The rise of the “oligarchs”—business tycoons with vast conglomerates in banking, gas and oil, precious metals, and the media—represented the most serious threat to Russia’s fledgling democracy. There was a real danger that the entire state sphere would become corrupted and criminalized, as a small handful of magnates (and the mafia gangs who protected their interests) moved into the sphere of government. By the end of Yeltsin’s reign the magnates gave the impression that they were dictating policy.
It all began with the 1992 privatization program hurried through by Yeltsin’s young reformers Yegor Gaidar and Anatoly Chubais, visionary believers in the panacea of the free market, in consultation with the American economists David Lipton and Jeffrey Sachs. They devised the scheme through which the old Soviet industries were parceled out to Russian citizens in the form of vouchers that could be converted into company shares. Most of them were bought up by businessmen and foreign traders, whose agents on the streets were able to buy many people’s vouchers for about the price of a bottle of vodka. The savings of ordinary Russians had been wiped out by the hyperinflation that followed directly from the government’s decision, in January 1992, to release controls on most prices (“shock therapy”). Many people were desperate.
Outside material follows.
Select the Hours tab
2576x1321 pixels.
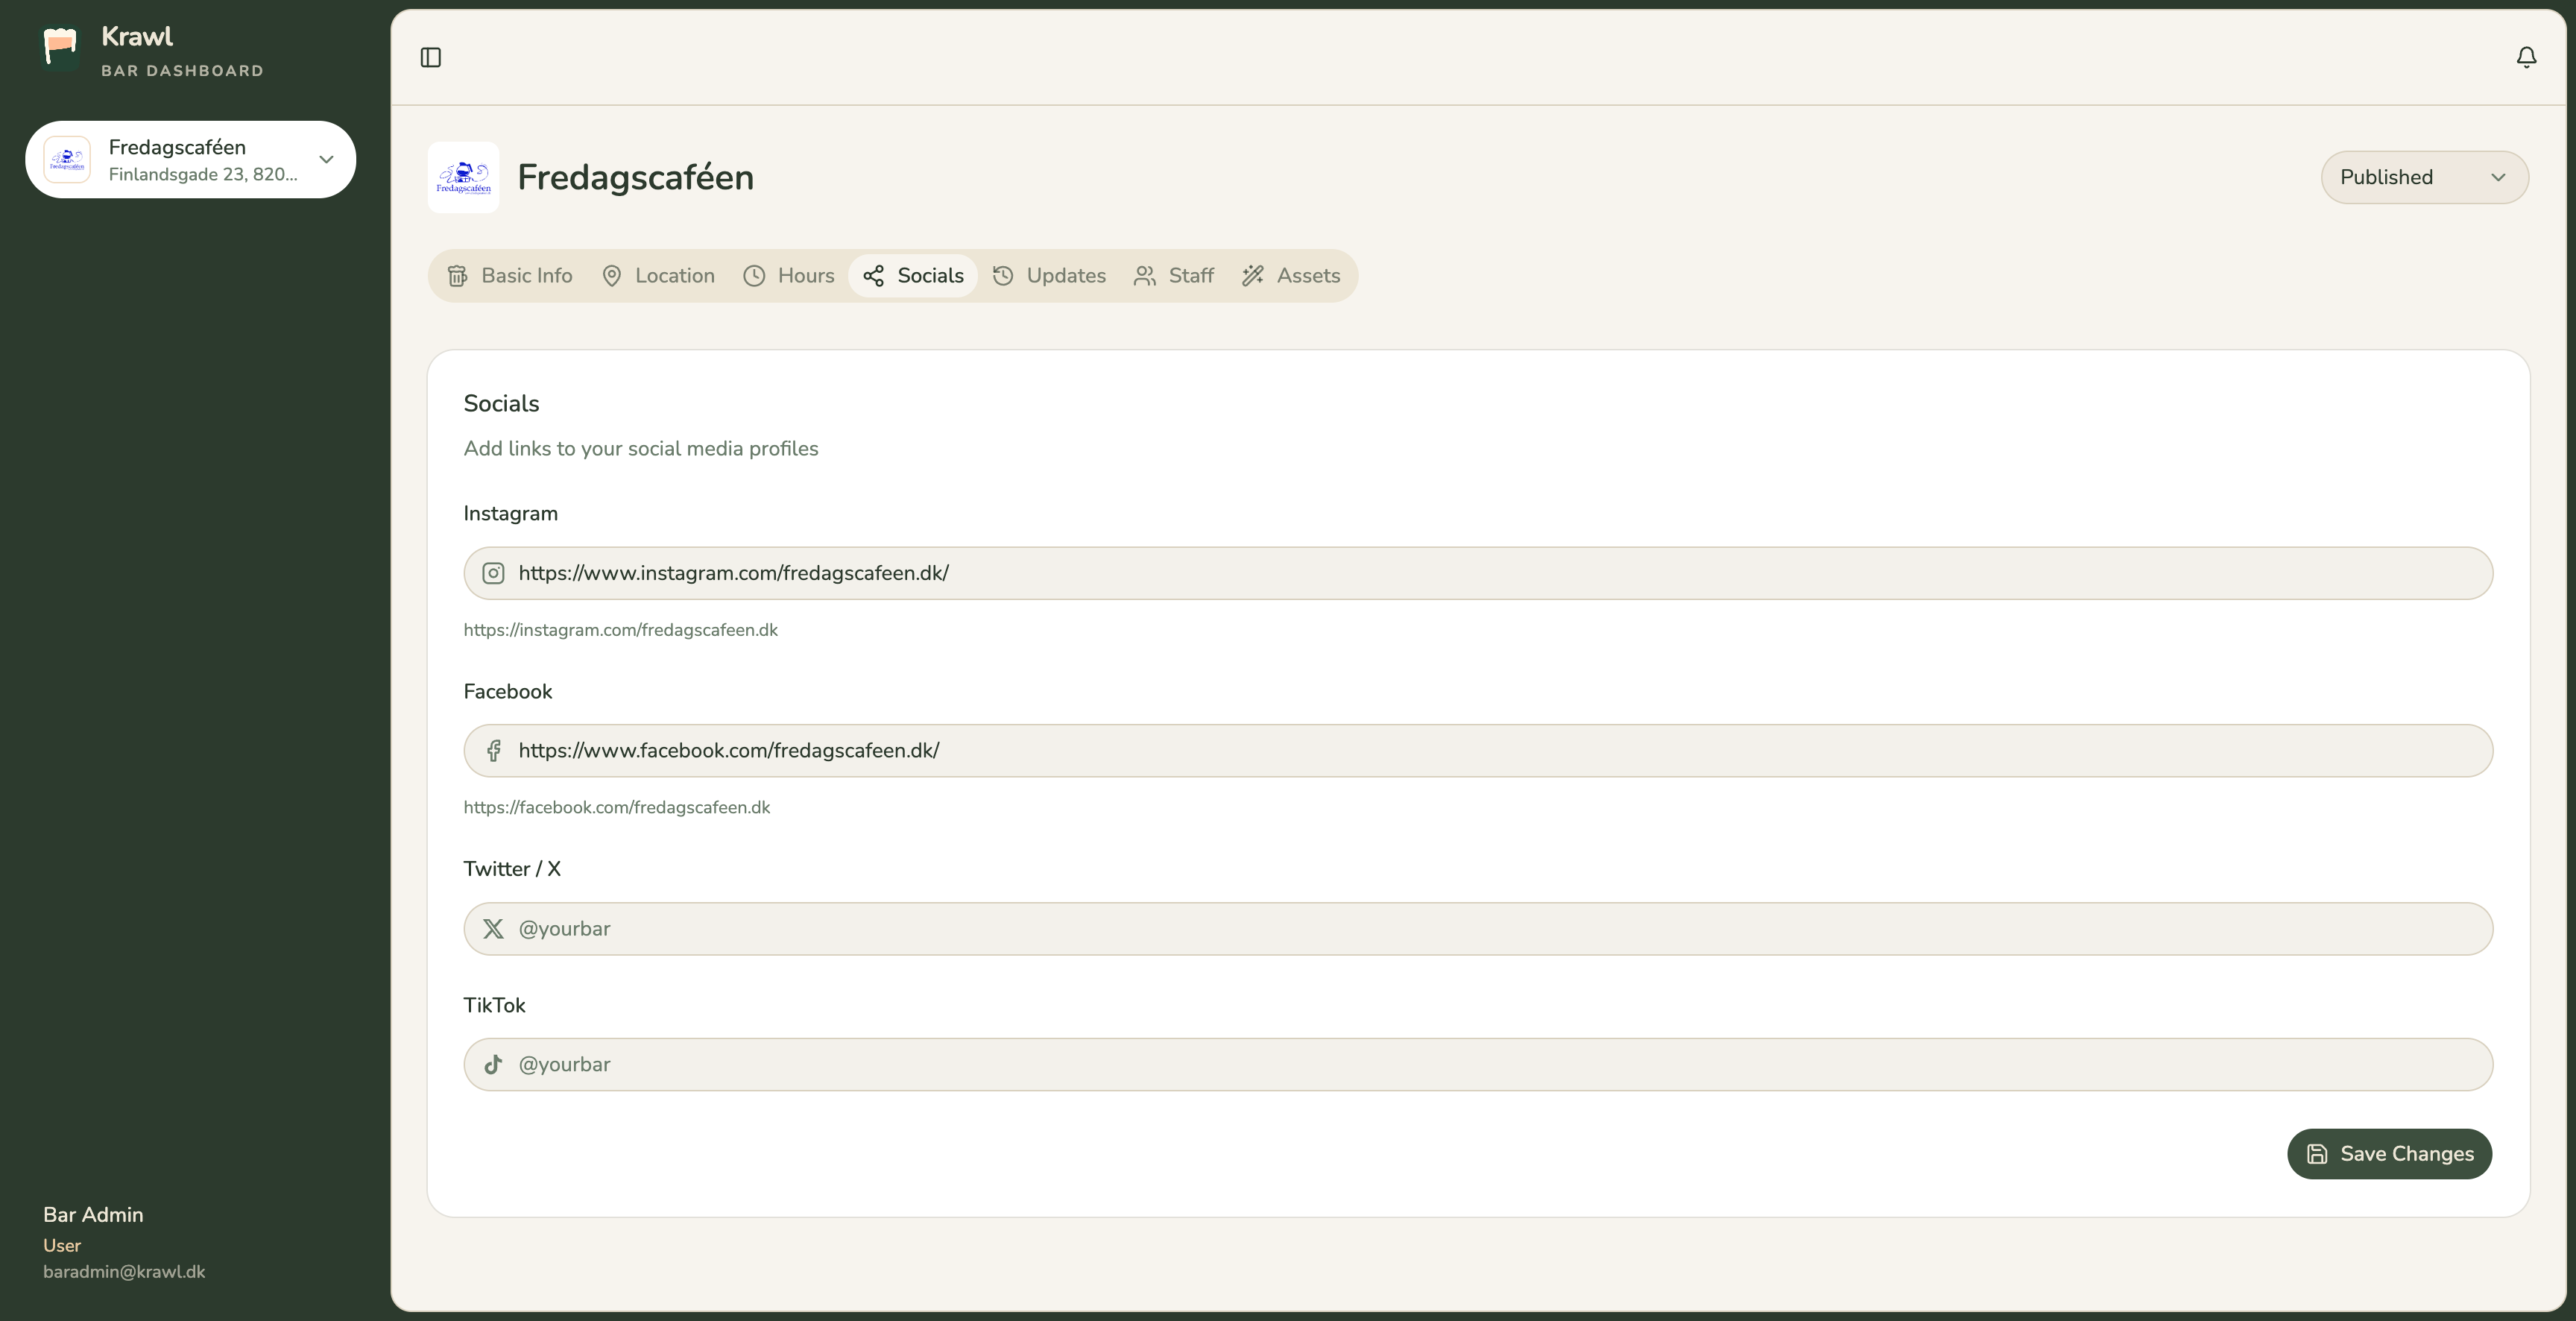(x=789, y=276)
But the worst scandal was the scheme of “loans for shares” introduced in 1995. Yeltsin’s government was strapped for funds to pay its public workers, many of whom had not received their salaries for months. Facing reelection in 1996, it was in danger of losing power to a resurgent Communist Party unless Yeltsin could find some ready cash. In deepest secrecy Chubais brought together the leading oligarchs (Mikhail Khodorkovsky, Boris Berezovsky, Vladimir Gusinsky, Vladimir Potanin, and Roman Abramovich among others) and offered them a deal allowing them to pay—through “loans”—for temporary ownership of the controlling shares in major oil and mining companies belonging to the state. The shares were sold through rigged auctions which the businessmen controlled themselves. Khodorkovsky bought 45 percent of the shares in Yukos, one of Russia’s biggest oil giants, at the bargain price of $159 million, just $9 million more than the opening price. Potanin purchased the controlling stake, 38 percent, in the Norilsk mining complex at just $100,000 over the opening price of $170 million. These acquisitions became permanent when the government predictably proved unable to repay the loans on time.
Through this controversial scheme Yeltsin raised an estimated $500 million for his electoral campaign in 1996. It was enough to overwhelm the press and television with anti-Communist propaganda and to make possible a sweeping victory. But the real balance of political power now lay with the oligarchs. And even though their fortunes fell when the ruble crashed in 1998, they never lost as much as the Western banks which had invested heavily in them.